Com isso, a empregada ficará afastada do trabalho, sem nenhum amparo, pelo INSS ou pelo empregador, caracterizando o chamado Limbo Jurídico Previdenciário.
9. JURISPRUDÊNCIA
RECURSO ORDINÁRIO. LIMBO JURÍDICO PREVIDENCIÁRIO. NÃO CARACTERIZADO. No limbo jurídico previdenciário, aperfeiçoa-se a conduta ilícita da empregadora quando deixa de realocar o recorrido ao seu emprego após a alta do INSS, então optando convenientemente em deixa-lo no limbo para se desvencilhar da sua obrigação. Todavia, o caso da autora não se enquadra nesta hipótese, pois os laudos médicos juntados por ela demonstram claramente a sua incapacidade laborativa no período indicado. (TRT 1ª Região, RO 01014069420195010018 RJ, 2ª Turma, Rel. Valmir de Araujo Carvalho, julgamento 19/04/2021, publicação 06/05/2021)

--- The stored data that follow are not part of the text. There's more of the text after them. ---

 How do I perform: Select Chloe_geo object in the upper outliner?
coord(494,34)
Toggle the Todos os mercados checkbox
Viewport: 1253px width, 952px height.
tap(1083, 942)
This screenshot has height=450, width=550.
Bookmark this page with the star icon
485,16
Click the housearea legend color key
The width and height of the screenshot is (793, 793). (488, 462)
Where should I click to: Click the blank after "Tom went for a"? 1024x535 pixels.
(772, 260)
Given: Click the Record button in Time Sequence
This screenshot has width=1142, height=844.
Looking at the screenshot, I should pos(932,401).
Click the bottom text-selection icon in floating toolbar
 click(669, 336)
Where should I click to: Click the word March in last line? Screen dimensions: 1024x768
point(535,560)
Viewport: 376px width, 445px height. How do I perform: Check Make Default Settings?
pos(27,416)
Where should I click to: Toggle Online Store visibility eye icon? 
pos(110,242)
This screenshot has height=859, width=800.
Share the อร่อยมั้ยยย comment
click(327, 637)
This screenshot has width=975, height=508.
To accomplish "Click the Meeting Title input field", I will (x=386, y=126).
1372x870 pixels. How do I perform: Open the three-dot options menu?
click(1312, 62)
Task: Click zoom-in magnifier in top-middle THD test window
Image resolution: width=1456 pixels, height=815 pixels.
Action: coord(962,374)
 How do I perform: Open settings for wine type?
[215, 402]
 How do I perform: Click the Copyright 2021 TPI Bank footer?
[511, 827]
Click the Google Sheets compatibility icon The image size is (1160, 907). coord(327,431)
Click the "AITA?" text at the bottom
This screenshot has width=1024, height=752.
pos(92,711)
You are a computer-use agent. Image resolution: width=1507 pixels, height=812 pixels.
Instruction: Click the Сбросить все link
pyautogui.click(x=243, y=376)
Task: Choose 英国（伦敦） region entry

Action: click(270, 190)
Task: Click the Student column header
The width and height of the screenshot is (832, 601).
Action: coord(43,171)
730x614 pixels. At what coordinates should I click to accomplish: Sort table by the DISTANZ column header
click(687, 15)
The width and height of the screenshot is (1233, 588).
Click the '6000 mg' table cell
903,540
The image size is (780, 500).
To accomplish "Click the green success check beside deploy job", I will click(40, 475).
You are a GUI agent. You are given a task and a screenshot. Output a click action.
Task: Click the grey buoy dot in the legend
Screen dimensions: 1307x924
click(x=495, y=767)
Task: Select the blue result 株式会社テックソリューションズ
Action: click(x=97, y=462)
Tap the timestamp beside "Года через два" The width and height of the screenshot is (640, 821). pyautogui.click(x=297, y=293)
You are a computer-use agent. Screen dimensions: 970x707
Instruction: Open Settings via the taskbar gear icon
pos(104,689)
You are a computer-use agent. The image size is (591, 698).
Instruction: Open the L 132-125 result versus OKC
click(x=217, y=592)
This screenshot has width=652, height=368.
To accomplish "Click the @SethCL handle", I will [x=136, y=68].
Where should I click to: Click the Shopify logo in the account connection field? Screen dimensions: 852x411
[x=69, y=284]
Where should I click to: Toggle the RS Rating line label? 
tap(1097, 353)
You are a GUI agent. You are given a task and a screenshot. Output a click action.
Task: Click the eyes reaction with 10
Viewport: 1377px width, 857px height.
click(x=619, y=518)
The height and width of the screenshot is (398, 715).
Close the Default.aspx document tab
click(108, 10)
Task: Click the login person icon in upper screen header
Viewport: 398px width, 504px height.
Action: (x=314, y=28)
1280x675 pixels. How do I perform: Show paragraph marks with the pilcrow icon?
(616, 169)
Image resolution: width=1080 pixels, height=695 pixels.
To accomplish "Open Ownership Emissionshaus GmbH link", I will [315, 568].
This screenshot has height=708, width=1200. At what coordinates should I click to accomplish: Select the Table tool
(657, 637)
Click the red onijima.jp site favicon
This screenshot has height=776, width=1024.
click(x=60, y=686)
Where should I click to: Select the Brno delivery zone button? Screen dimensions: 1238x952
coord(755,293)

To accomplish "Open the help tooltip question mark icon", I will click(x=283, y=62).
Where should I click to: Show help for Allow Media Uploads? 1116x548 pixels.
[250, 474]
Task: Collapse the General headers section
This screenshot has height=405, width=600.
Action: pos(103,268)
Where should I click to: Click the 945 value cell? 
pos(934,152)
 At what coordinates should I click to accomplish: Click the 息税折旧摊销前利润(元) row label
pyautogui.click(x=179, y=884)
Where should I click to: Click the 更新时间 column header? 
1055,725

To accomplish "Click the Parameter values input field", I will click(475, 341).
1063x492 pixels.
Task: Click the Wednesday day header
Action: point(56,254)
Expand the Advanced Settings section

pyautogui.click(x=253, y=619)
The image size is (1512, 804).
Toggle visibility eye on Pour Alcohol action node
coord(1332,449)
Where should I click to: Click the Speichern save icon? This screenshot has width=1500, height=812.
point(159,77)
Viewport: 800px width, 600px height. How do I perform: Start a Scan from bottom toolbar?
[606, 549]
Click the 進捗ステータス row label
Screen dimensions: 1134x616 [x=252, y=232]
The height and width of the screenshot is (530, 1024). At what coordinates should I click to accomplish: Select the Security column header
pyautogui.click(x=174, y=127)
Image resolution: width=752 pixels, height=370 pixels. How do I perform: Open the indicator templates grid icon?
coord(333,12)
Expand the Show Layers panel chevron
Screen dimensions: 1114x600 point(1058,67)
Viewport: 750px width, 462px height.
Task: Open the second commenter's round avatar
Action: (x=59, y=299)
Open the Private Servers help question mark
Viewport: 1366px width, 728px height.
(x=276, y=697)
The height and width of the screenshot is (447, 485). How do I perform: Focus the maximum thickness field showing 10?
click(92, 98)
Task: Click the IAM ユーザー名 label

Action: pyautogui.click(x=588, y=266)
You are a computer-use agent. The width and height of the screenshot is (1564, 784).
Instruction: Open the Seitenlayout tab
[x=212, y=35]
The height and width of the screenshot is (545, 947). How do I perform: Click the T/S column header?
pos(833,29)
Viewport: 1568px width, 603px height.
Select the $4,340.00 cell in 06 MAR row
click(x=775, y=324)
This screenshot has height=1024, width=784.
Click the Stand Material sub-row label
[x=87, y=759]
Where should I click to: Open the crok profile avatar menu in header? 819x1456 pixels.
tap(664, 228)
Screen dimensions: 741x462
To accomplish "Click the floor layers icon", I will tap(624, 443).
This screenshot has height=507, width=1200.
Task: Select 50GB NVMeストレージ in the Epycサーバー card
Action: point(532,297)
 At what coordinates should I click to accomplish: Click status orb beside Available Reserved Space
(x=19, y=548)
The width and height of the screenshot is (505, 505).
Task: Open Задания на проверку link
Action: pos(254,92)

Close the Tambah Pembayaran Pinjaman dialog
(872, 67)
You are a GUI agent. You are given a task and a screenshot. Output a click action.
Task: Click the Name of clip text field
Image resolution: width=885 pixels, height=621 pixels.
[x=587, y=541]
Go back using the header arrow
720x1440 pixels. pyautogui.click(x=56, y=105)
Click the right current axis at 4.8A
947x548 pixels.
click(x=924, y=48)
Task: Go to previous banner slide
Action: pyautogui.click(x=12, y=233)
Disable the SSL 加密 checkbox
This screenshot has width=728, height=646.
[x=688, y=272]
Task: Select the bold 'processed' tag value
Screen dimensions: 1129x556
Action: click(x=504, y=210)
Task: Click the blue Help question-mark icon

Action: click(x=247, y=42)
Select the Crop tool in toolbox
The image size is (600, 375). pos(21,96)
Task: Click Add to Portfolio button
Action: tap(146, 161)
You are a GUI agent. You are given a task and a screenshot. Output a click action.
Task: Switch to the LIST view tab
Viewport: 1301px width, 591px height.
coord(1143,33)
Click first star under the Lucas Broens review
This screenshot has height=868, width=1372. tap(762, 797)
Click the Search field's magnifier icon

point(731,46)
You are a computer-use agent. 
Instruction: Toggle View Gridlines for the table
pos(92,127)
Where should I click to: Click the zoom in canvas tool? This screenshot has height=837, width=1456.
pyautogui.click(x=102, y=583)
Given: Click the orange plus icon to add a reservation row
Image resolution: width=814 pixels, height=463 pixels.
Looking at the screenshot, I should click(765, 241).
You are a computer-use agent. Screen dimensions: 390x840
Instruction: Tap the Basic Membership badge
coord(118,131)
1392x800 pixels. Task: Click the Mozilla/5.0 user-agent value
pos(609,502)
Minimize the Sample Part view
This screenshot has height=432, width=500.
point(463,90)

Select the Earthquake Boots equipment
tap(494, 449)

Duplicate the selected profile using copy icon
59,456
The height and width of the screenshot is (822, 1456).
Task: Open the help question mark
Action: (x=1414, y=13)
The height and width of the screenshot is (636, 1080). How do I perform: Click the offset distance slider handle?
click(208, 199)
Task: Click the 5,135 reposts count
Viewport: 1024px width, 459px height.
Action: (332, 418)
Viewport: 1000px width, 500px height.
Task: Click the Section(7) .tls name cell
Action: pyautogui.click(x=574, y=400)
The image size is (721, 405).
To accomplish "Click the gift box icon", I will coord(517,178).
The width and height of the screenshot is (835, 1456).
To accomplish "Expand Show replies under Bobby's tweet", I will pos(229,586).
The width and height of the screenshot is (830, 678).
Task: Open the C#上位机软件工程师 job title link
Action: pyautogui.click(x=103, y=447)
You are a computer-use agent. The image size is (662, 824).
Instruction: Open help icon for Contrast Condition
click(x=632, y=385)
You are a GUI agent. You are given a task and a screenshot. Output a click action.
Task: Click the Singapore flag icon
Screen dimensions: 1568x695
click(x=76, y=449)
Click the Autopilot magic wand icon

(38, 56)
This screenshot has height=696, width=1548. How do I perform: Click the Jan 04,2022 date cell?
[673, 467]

RECURSO ORDINÁRIO. LIMBO JURÍDICO PREVIDENCIÁRIO. Tem-se configurado o chamado limbo jurídico previdenciário, o período em que o empregado não goza de auxílio previdenciário e é afastado do trabalho por recomendação médica da própria empresa. (TRT 1ª Região, RO 01016926320175010076 RJ, 6ª Turma, Rel. Leonardo da Silveira Pacheco, julgamento 22/02/2021, publicação 26/02/2021)
LIMBO JURÍDICO PREVIDENCIÁRIO. Havendo negativa da entidade previdenciária em conceder afastamento e discordância do médico do trabalho da empregadora, cabe à empresa arcar com os salários devidos ao trabalhador. (TRT 2ª Região, 1000253112019502003 SP, 17ª Turma, Rel. Maria de Lourdes Antonio, publicação 27/08/2020)
LIMBO JURÍDICO PREVIDENCIÁRIO. NÃO CARACTERIZAÇÃO. SALÁRIOS INDEVIDOS. Para configurar o denominado limbo jurídico previdenciário, faz-se necessária a prova de que a ré proibiu o retorno do empregado ao labor após a cessação do benefício previdenciário. Tendo em vista que a referida circunstância não restou evidenciada no presente caso, não há que se falar em pagamento de salários do período. Recurso do reclamante ao qual se nega provimento, no particular. (TRT 2ª Região, 10021237820155020314 SP, 11ª Turma, Rel. Sergio Roberto Rodrigues, publicação 28/01/2020)
SALÁRIOS. LIMBO JURÍDICO PREVIDENCIÁRIO. RESPONSABILIDADE. Há cessação do benefício previdenciário pela alta previdenciária e, por outro lado, também não há pagamento do salário, embora a suspensão do contrato chegue a seu termo com a alta previdenciária. Assim, cessado o benefício previdenciário, se o empregado se apresentar para o trabalho e for considerado inapto pela empresa, remetendo-o a esse limbo jurídico previdenciário, é a empregadora que será responsabilizada pelo pagamento da remuneração do período posterior a alta previdenciária. Nessa perspectiva, uma vez que não há prova nos autos de que a empresa tenha recusado o retorno do reclamante à atividade, não se lhe pode imputar responsabilidade pretendida. Recurso do reclamante a que se nega provimento. (TRT 24ª Região, 00240230520175240007, 2ª Turma, Rel. João de Deus Gomes de Souza, julgamento 17/07/2019)
ALTA PREVIDENCIÁRIA. CIÊNCIA DA EMPRESA. NÃO DISPONIBILIZAÇÃO DE POSTO DE TRABALHO. LIMBOJURÍDICO LABORAL PREVIDENCIÁRIO. RESCISÃO INDIRETA CONFIGURADA. Tendo a empresa ciência da alta previdenciária, cabe a ela reincorporar o trabalhador ou recorrer da decisão do INSS, caso o considere inapto, situação em que deve continuar pagando salários. Inadmissível que neste impasse o trabalhador fique desamparado, no que se convencionou chamar 'limbo jurídico trabalhista-previdenciário', em que não recebe benefício previdenciário nem salário, restando configurada falta grave da empresa que enseja a rescisão indireta. (TRT 2ª Região, RO 01003443720175010261, Rel. Marcos de Oliveira Cavalcante, julgamento 02/05/2018, publicação 23/05/2018)
Fundamentos Legais: Os citados no texto, conforme legislação vigente à época da publicação.